What is SocialOSINTLM?

OWASP SocialOSINTLM is a powerful, Python-based tool that automates and enhances Open Source Intelligence (OSINT) gathering across major social media platforms, including Twitter/X, Reddit, Hacker News, Bluesky, and Mastodon. It provides security professionals and researchers with a unified, actionable view of a target’s digital footprint by uncovering behavioral patterns, interests, and potential connections from both text and image data.

Core Features

• Comprehensive Data Aggregation: Gathers data simultaneously from Twitter/X, Reddit, Hacker News (via Algolia), Bluesky, and Mastodon. It interacts exclusively with official platform APIs, ensuring reliable and ethical data collection.
• Advanced AI Analysis:
  • Text & Vision: Leverages Large Language Models (LLMs) and Vision Models to analyze text for semantic content and images for objective details like locations, objects, and text.
  • Shared Domain Analysis: Automatically extracts, counts, and summarizes external links to reveal a target’s primary information sources and influences.
  • Accurate Temporal Context: Injects the current UTC timestamp into every analysis prompt, forcing the LLM to correctly interpret the timeline of events and avoid errors based on its fixed knowledge cutoff date.
• Flexible & Resilient Operation:
  • Interactive & Programmatic Modes: Supports both a user-friendly interactive CLI for guided analysis and a programmatic (JSON-based) mode for integration into automated workflows.
  • Offline Mode: Enables analysis to be run exclusively on locally cached data, eliminating the need for network requests to social platforms or for new media analysis.
  • Granular Fetch Control: Interactively fetch more data for specific targets on-the-fly or define a detailed “Fetch Plan” in programmatic mode.
• Efficient and User-Friendly:
  • Robust Caching: Features a smart caching system to minimize API calls, along with interactive commands to view cache status and purge data.
  • Intelligent Rate-Limit Handling: Detects API rate limits, provides informative feedback with reset times, and prevents lockouts.

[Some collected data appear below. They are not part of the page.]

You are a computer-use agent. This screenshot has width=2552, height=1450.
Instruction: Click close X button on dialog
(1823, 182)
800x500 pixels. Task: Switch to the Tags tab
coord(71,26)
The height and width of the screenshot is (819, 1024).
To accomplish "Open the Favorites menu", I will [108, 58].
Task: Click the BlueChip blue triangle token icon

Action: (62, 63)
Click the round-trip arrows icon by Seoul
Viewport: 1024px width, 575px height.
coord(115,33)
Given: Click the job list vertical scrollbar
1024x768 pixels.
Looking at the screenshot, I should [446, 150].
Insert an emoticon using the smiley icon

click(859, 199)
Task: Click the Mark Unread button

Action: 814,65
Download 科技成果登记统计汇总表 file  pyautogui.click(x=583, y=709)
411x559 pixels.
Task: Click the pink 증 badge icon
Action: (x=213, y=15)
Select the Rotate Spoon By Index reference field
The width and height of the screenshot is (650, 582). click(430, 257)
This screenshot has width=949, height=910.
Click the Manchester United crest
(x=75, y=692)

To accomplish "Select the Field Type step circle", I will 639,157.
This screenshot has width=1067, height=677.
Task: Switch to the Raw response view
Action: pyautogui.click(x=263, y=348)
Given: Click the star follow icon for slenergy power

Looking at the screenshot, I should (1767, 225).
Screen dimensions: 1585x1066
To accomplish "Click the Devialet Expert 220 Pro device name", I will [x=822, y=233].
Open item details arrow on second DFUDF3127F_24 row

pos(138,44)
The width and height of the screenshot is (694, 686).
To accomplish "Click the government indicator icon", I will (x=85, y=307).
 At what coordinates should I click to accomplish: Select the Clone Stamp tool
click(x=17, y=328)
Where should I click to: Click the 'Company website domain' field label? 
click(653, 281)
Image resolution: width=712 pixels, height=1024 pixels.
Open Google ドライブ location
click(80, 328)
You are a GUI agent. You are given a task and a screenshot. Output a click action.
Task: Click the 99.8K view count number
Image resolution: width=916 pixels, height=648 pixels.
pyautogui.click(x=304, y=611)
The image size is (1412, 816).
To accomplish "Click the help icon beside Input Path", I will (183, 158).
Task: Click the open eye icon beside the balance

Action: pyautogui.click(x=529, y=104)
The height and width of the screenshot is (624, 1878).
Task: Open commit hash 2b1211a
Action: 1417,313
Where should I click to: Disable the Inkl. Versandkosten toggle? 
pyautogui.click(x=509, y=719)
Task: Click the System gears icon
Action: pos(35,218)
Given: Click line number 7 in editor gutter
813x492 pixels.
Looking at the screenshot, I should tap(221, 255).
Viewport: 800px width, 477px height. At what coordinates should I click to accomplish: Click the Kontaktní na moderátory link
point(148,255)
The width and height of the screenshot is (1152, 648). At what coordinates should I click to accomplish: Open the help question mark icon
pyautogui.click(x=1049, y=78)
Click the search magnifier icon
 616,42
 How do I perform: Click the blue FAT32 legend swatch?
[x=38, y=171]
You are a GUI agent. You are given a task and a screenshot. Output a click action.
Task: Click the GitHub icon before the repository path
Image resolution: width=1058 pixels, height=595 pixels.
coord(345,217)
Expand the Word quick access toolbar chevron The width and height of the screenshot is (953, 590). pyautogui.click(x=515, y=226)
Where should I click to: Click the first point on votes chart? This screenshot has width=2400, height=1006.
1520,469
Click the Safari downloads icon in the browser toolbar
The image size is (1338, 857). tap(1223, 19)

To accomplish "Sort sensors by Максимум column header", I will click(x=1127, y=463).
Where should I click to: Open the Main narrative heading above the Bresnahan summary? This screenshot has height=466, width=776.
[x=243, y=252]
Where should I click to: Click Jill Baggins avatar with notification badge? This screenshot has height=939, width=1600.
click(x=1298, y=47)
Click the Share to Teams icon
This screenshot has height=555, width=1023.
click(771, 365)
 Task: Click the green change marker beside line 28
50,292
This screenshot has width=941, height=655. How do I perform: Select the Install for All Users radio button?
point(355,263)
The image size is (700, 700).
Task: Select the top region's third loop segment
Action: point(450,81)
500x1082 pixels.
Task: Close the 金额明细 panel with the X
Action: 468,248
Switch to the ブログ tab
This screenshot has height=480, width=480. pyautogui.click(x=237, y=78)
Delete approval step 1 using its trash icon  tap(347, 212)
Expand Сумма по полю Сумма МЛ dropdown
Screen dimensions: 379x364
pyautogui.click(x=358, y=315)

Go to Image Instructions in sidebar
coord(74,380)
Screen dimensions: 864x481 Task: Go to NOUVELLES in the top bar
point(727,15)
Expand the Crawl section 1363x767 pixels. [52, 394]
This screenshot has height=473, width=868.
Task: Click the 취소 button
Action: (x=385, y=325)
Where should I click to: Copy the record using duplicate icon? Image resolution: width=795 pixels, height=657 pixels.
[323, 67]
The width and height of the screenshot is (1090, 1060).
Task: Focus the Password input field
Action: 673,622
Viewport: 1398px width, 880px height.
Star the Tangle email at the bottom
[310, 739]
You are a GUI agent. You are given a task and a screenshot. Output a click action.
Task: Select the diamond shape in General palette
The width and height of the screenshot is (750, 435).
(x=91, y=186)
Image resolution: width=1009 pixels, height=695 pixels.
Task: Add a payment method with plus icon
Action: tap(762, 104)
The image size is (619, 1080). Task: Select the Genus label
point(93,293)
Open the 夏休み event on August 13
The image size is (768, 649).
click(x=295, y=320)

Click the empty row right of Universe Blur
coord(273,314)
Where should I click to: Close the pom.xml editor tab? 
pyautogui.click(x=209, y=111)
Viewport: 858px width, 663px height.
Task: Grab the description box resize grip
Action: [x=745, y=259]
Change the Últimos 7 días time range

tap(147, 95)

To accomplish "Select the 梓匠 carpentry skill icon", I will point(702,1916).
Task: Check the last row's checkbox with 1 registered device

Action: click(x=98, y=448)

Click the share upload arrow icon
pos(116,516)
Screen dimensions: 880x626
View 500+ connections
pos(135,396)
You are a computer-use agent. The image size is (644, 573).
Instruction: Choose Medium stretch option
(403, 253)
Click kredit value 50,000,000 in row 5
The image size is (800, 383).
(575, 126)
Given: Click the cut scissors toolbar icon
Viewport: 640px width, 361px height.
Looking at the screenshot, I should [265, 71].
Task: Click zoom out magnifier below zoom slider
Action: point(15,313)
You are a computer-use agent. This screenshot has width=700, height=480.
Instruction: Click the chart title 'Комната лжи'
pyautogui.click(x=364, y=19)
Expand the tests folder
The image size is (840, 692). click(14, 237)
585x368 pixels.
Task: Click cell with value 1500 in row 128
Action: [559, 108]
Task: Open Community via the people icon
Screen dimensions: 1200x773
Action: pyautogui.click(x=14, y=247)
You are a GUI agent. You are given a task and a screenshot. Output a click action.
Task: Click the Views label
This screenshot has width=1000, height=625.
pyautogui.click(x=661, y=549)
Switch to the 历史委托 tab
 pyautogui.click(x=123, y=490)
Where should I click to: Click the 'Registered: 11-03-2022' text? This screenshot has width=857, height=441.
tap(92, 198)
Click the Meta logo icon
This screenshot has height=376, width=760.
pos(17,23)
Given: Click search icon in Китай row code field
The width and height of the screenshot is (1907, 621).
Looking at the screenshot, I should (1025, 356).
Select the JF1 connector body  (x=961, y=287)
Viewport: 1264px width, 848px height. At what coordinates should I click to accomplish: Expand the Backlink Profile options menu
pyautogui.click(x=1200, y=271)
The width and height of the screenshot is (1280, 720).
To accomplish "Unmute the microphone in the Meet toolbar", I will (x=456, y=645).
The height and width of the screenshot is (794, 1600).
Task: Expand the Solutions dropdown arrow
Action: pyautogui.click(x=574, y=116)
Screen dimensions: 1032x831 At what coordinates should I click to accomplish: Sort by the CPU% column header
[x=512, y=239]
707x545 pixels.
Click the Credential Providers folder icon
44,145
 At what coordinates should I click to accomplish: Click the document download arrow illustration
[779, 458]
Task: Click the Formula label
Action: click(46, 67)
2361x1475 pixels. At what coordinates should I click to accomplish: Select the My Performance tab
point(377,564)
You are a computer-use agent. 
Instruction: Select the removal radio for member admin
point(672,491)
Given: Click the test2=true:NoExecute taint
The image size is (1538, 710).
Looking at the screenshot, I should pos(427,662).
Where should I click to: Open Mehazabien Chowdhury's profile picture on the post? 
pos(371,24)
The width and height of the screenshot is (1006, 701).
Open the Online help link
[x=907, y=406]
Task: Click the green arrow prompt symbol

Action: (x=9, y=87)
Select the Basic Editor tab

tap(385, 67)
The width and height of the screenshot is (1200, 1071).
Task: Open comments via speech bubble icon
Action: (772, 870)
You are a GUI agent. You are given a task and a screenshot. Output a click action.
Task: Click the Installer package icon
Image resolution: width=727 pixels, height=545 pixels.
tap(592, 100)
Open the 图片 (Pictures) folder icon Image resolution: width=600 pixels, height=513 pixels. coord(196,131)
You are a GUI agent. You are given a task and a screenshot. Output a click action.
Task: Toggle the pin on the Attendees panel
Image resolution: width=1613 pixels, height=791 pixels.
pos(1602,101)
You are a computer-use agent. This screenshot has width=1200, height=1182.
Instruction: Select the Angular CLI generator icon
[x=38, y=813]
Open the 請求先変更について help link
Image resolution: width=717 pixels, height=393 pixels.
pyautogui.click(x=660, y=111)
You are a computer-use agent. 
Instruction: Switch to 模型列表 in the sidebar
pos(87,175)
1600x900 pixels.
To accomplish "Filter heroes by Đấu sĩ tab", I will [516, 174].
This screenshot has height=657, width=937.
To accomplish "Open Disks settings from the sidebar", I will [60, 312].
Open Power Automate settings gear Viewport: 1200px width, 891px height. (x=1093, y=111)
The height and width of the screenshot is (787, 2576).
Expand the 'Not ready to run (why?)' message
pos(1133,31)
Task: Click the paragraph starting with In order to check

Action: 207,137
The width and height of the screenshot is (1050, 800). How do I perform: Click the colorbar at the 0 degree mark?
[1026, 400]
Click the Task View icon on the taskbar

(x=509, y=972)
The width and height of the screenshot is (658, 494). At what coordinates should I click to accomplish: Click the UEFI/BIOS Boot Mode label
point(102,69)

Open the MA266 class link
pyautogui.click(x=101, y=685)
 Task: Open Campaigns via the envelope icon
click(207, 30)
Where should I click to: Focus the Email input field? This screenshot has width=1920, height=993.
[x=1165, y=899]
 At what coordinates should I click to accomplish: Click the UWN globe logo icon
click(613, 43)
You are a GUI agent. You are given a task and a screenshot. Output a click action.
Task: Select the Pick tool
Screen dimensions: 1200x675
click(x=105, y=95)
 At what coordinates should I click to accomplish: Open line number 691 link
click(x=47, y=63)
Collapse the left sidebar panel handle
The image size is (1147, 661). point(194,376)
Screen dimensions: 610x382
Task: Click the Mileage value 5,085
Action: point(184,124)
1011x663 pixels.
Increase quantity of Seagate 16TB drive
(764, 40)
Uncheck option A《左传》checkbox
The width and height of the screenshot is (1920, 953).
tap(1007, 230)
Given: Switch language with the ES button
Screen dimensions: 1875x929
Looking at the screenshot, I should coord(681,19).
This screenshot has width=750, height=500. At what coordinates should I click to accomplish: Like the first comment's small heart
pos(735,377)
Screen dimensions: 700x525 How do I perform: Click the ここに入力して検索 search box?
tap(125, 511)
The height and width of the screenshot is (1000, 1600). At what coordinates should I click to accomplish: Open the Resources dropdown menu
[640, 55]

AI-Powered Conversational Analysis

SocialOSINTLM operates like a conversational analyst. Instead of producing a single, fixed report, you provide natural language queries to investigate the aggregated data from different angles. This allows for flexible and deep investigations tailored to your specific intelligence requirements.

You can ask the tool to:

• Analyze behavior: “What are the user’s primary hours of activity?”
• Identify topics: “Summarize the main themes from the last month’s posts.”
• Assess persona: “Are there notable differences in communication style between the Twitter and Bluesky accounts?”
• Map networks: “Highlight any relationships with other users or organizations.”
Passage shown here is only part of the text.